BRIEF DESCRIPTION OF THE DRAWINGS
[0020] FIG. 1 is a schematic representation of a system for
generating a common data model for relational and object-oriented
databases according to an embodiment of the present invention.
[0021] FIG. 2 illustrates an example table for a single table data
store according to an embodiment of the present invention.
[0022] FIG. 3 illustrates example tables for a partitioned table
data store according to an embodiment of the present invention.
[0023] FIG. 4 illustrates a process for generating a relational
database according to an embodiment of the present invention.
[0024] FIG. 5 illustrates a process generating multiple partition
tables for a relational database according to an embodiment of the
present invention.
[0025] FIG. 6 illustrates a process generating a table of a
relational database according to an embodiment of the present
invention.
[0026] FIG. 7 illustrates hardware used to implement embodiments of
the present invention.
DETAILED DESCRIPTION
[0027] Described herein are techniques for generating a common data
model for relational and object-oriented databases. The
apparatuses, methods, and techniques described below may be
implemented as a computer program (software) executing on one or
more computers. The computer program may further be stored on a
computer readable medium. The computer readable medium may include
instructions for performing the processes described below. In the
following description, for purposes of explanation, numerous
examples and specific details are set forth in order to provide a
thorough understanding of the present invention. It will be
evident, however, to one skilled in the art that the present
invention as defined by the claims may include some or all of the
features in these examples alone or in combination with other
features described below, and may further include modifications and
equivalents of the features and concepts described herein.
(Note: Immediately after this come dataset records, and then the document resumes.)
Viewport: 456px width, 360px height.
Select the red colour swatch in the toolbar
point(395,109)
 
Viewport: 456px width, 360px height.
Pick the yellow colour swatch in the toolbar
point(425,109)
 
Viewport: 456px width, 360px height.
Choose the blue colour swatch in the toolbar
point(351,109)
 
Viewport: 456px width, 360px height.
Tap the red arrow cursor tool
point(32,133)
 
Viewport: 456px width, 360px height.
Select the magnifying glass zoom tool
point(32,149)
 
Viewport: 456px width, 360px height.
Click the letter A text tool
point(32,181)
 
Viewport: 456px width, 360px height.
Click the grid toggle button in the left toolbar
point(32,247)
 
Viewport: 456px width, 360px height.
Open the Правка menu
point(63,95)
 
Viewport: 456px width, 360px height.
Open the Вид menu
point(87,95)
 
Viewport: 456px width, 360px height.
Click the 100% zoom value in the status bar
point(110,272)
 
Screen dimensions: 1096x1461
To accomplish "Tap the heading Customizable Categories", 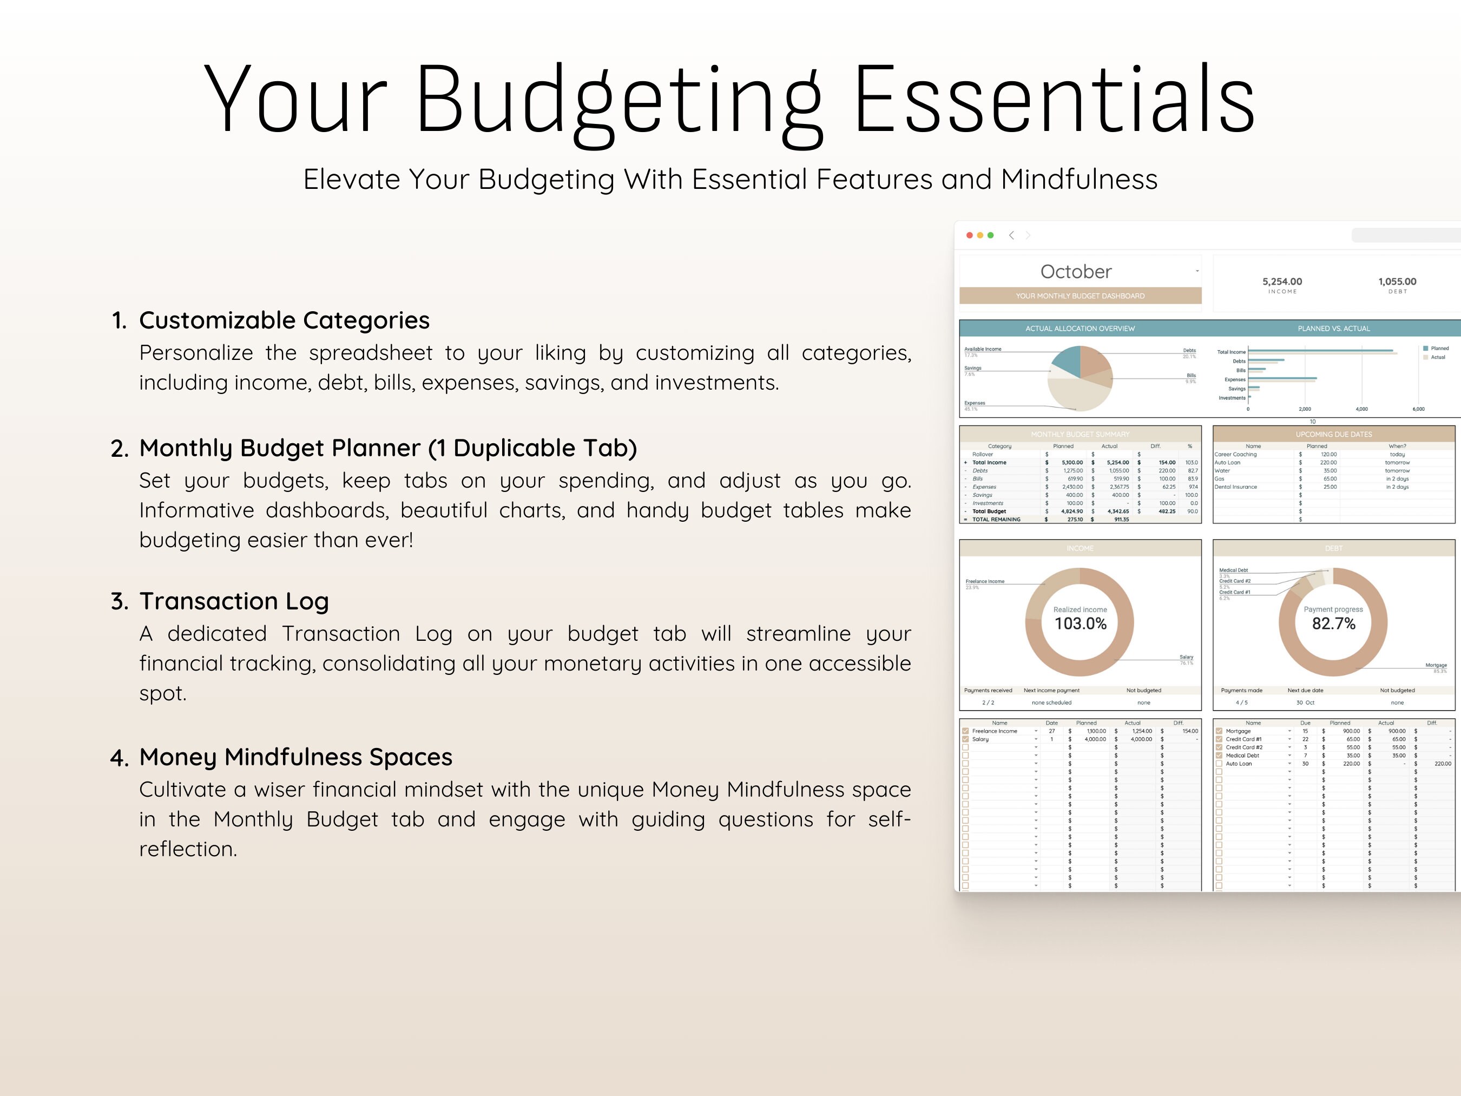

[0028] FIG. 1 is a schematic representation of a system 100 for
generating a common data model for relational and object-oriented
databases according to an embodiment of the present invention.
System 100 includes a user or other interface 105, a data store
108, and a data modeling system 112. In the following description,
the term "data store" is used interchangeably with "database." Data
store 108 may comprise one or more data stores. Data modeling
system 112 comprises a relational database 120, an object database
121, an index database 122, a relational database model 124, a data
modeling engine 125 and a controller 130.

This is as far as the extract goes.